AgentMFA Skill

AgentMFA does not execute actions. It pauses your agent and requests biometric approval from the human operator's mobile app. The agent only proceeds — or aborts — based on the human's decision.

Use this skill before performing any sensitive or irreversible action. The human operator will receive a push notification, review the action, and approve or reject it with biometrics.

About AgentMFA

• Operator: AgentMFA (https://agentmfa.ai)
• MCP server: Local binary (@agentmfa/mcp) that runs on your machine and makes outbound HTTPS calls to api.agentmfa.ai
• Auth: Requires AGENTMFA_API_KEY set in your shell environment — obtain from the AgentMFA dashboard after signing up
• Privacy & security policy: https://agentmfa.ai/privacy
• Source code: https://github.com/agentmfa/agentmfa-integrations (fully open source — MCP server source is in mcp/)

The MCP server must be configured in your agent runtime before this skill can be used. See the setup instructions at https://github.com/agentmfa/agentmfa-integrations.
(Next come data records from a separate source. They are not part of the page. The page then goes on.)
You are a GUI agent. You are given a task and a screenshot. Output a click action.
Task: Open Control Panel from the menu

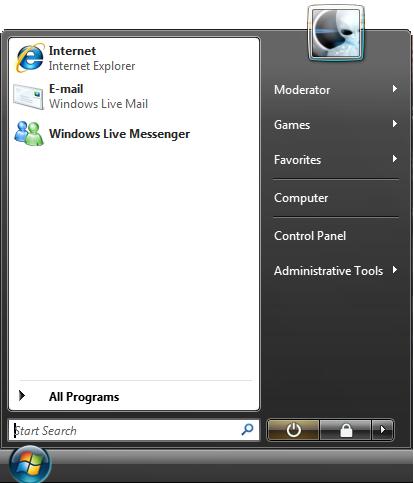(x=336, y=236)
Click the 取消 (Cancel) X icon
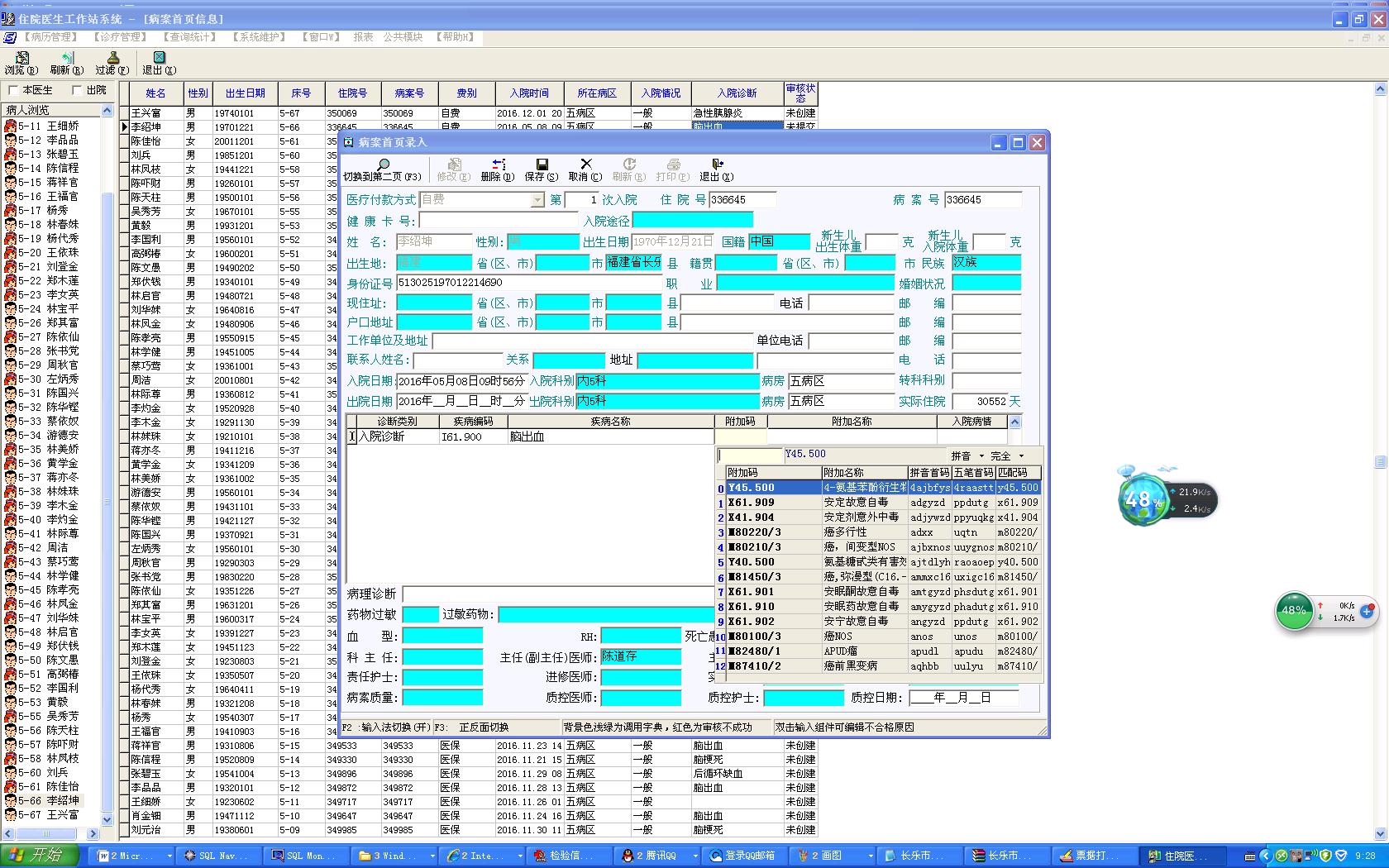The width and height of the screenshot is (1389, 868). pos(585,165)
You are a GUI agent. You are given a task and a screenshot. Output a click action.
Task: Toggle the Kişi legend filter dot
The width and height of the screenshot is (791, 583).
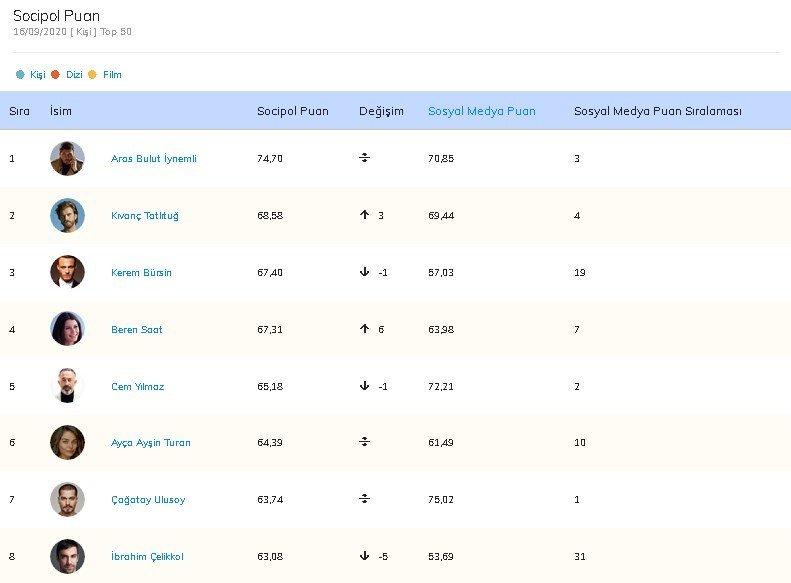pos(20,75)
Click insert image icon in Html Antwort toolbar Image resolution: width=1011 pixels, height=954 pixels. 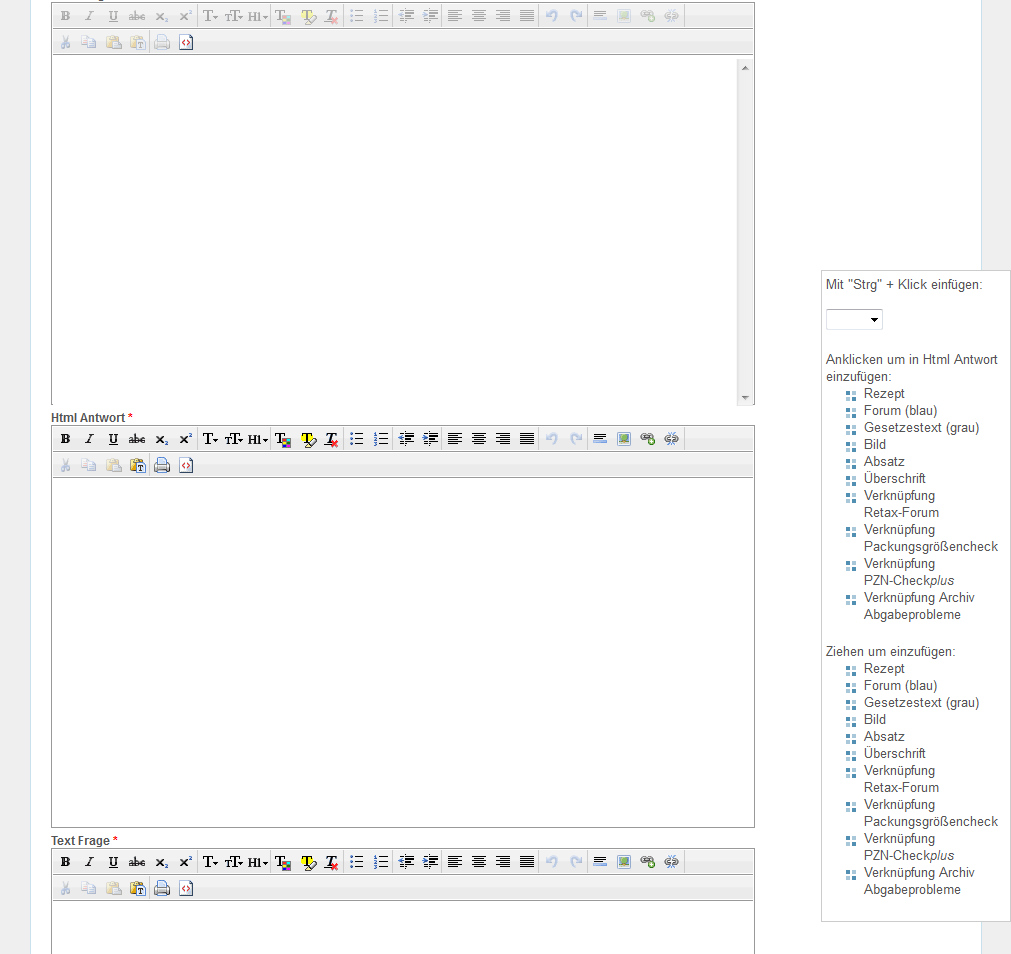pyautogui.click(x=624, y=439)
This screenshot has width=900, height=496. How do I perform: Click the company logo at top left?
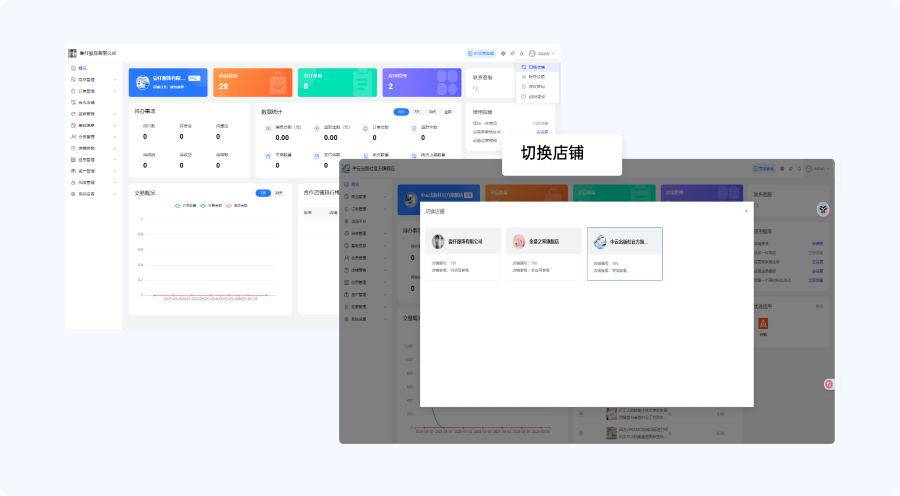[x=72, y=53]
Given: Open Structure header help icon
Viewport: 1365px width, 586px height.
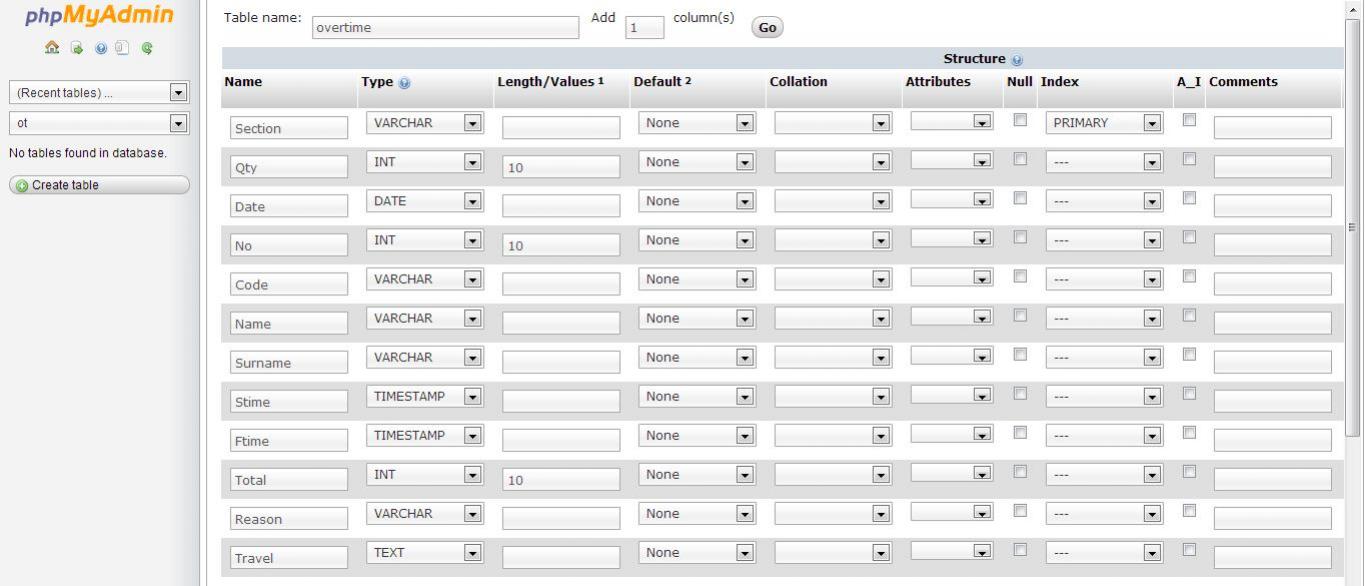Looking at the screenshot, I should point(1017,60).
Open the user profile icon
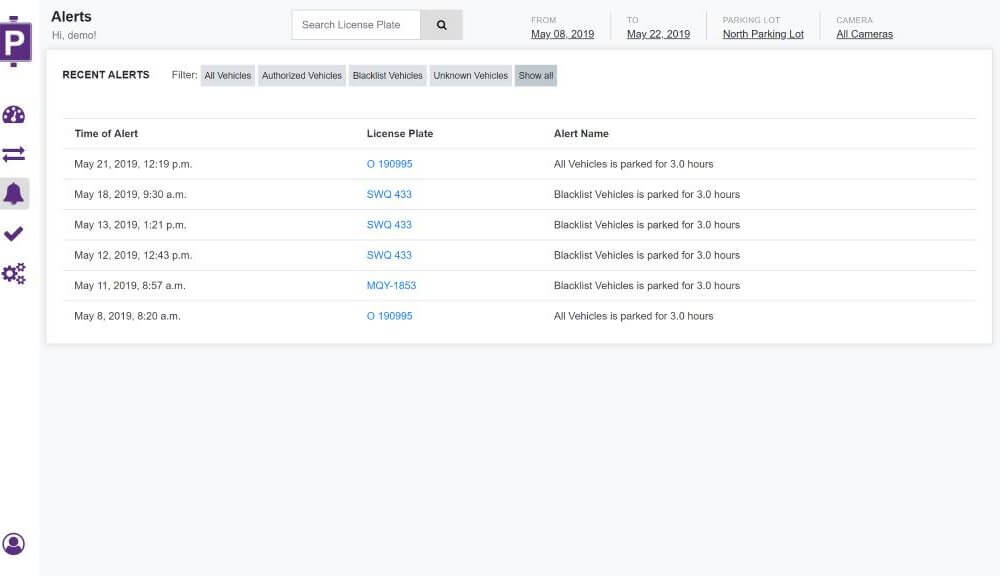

For production use, pin the MCP server to a specific version rather than using latest:

npx @agentmfa/mcp@1.0.0

Review the package source at https://github.com/agentmfa/agentmfa-integrations/tree/main/mcp before installing. To verify the binary matches the published source, check the SHA256 hash against checksums.txt in the GitHub release:

sha256sum $(which agentmfa-mcp)

When to Use

• Deleting or modifying production data
• Deploying code to production
• Sending emails or messages on behalf of the user
• Actions that could result in financial charges or transactions
• Modifying infrastructure (cloud resources, DNS, etc.)
• Any action explicitly marked as requiring human approval

How to Use

This skill uses the AgentMFA MCP server tools. The MCP server handles all API communication — your agent code makes only tool calls, no direct HTTP calls. The MCP server requires AGENTMFA_API_KEY to be set in your shell environment.

Standard flow (blocking)

1. Call request_approval(action, context, risk_level)
   → returns { id, status: "pending", expires_at, ... }

2. Call wait_for_approval(request_id: <id from step 1>)
   → blocks until human decides (polls every 3s)
   → returns { status: "approved", code: "..." }
          or { status: "rejected" }
          or { status: "expired" }

3a. status == "approved"  → proceed; treat the code as a sensitive one-time token
3b. status == "rejected"  → abort; inform the user
3c. status == "expired"   → abort; treat as rejected

Non-blocking check

If you need to do other work while waiting, use check_approval_status(request_id) to poll manually instead of wait_for_approval.

Rules

• Always wait for approval before proceeding — never skip or assume approval
• Abort on rejection — do not retry the same action without user re-initiation
• Abort on expiry — a timed-out request is treated as rejected
• Be specific — action and context should give the human enough detail to decide
• Handle the code carefully — the one-time approval code returned on approval is a sensitive one-time token; do not write it to logs or external systems

MCP Tools

Tool	Purpose
request_approval(action, context?, risk_level?)	Submit approval request, returns request ID
wait_for_approval(request_id, timeout_seconds?)	Block until decided, returns status + code
check_approval_status(request_id)	Single non-blocking poll